Yes, Tchaikovsky had trouble with structure, but was a great melody creator. Another great one is the melody at the beginning of the first movement of his Piano Concerto #1.


----------



## PedroPH (Sep 29, 2021)

I mean this:



I


----------



## CatComposer (Sep 29, 2021)

BassClef said:


> If they don't play this at my funeral, I'm not coming!



Definately a great funeral song, and talented player!


----------



## CatComposer (Sep 29, 2021)

Hywel said:


> Disclaimer - I love a good melody.
> 
> In no particular order, these are the ones in the orchestral category I have liked, loved and cherished over the years. Some are purely melodic, others, as has been pointed out previously are “great” because of the musical context within which the composer packages them eg Beethoven’s 5th symphony, 3rd to 4th movement transition and Hans Zimmer’s Chevaliers de Sangreal.
> 
> ...


I appreciate your post and will check out every one of these.
Thank you! 😁🎶


----------



## Megreen (Sep 29, 2021)




----------



## Quasar (Sep 29, 2021)

When it comes to pure melody, the greatest artist I have ever heard is Giacomo Puccini, and there really isn't a close second.




Though I do think the very short, eponymous _Venus and Mars_ refrains on the Paul McCartney album album is about the prettiest pop-rock melody in existence. It should have been developed into something longer. Somebody combined the opening and the reprise into one thing and put it on YouTube, here:


----------



## Arbee (Sep 29, 2021)

BassClef said:


> If they don't play this at my funeral, I'm not coming!

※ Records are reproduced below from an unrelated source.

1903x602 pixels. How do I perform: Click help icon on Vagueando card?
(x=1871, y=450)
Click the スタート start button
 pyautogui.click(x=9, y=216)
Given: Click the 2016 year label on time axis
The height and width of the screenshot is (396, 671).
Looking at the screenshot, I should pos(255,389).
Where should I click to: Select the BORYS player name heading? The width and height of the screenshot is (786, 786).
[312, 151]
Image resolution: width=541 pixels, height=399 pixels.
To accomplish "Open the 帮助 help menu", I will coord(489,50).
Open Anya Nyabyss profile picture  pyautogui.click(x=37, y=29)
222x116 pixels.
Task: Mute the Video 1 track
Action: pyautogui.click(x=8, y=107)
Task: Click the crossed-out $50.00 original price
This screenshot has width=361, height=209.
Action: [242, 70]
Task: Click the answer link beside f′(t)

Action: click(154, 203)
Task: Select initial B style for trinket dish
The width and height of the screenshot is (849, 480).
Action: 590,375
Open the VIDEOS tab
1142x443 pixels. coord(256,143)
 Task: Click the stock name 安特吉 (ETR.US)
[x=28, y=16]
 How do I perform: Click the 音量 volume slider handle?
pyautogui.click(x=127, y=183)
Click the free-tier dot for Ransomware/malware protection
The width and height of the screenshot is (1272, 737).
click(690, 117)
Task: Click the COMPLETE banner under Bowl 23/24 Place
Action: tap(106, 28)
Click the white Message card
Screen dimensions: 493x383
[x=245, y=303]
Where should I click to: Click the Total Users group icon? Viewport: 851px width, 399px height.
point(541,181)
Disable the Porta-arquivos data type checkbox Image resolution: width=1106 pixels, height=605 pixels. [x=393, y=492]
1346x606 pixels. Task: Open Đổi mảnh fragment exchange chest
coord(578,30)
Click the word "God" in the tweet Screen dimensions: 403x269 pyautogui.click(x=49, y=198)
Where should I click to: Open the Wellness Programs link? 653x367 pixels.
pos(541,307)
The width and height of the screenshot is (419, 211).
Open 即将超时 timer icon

Ah yes, have to admit when I first heard this Bill Whelan arrangement (?) at Riverdance I teared up. Astonishly beautiful.


----------



## woodslanding (Sep 29, 2021)

For beatles I'd have to single out 'in my life'... oh, and 'fool on the hill!'


----------



## mikeh-375 (Sep 29, 2021)

any love for these 20thC. beauties....?


----------



## FelixDeepTerror (Oct 1, 2021)

Well nothing beats Bach of course and for me its this one:
​


----------



## marclawsonmusic (Oct 1, 2021)

re-peat said:


> The number one spot on my list of extraordinary Tchaikovsky melodies goes to *the love theme of “Romeo and Juliet”*.





re-peat said:


> (Great performance, by the way, that version I linked to.)


And my god, what a performance! :emoji_astonished:


----------



## Babe (Oct 1, 2021)

FelixDeepTerror said:


> Well nothing beats Bach of course and for me its this one:
> ​



Looking at your avatar, I would think that Mahler beats Bach. Does for me. Now, what's Mahler's greatest melody? Hard for me to decide. 4th Sym., last mvt? 6th Sym., slow mvt? Maybe another I can't think of at the moment.


----------



## FelixDeepTerror (Oct 2, 2021)

Babe said:


> Looking at your avatar, I would think that Mahler beats Bach. Does for me. Now, what's Mahler's greatest melody? Hard for me to decide. 4th Sym., last mvt? 6th Sym., slow mvt? Maybe another I can't think of at the moment.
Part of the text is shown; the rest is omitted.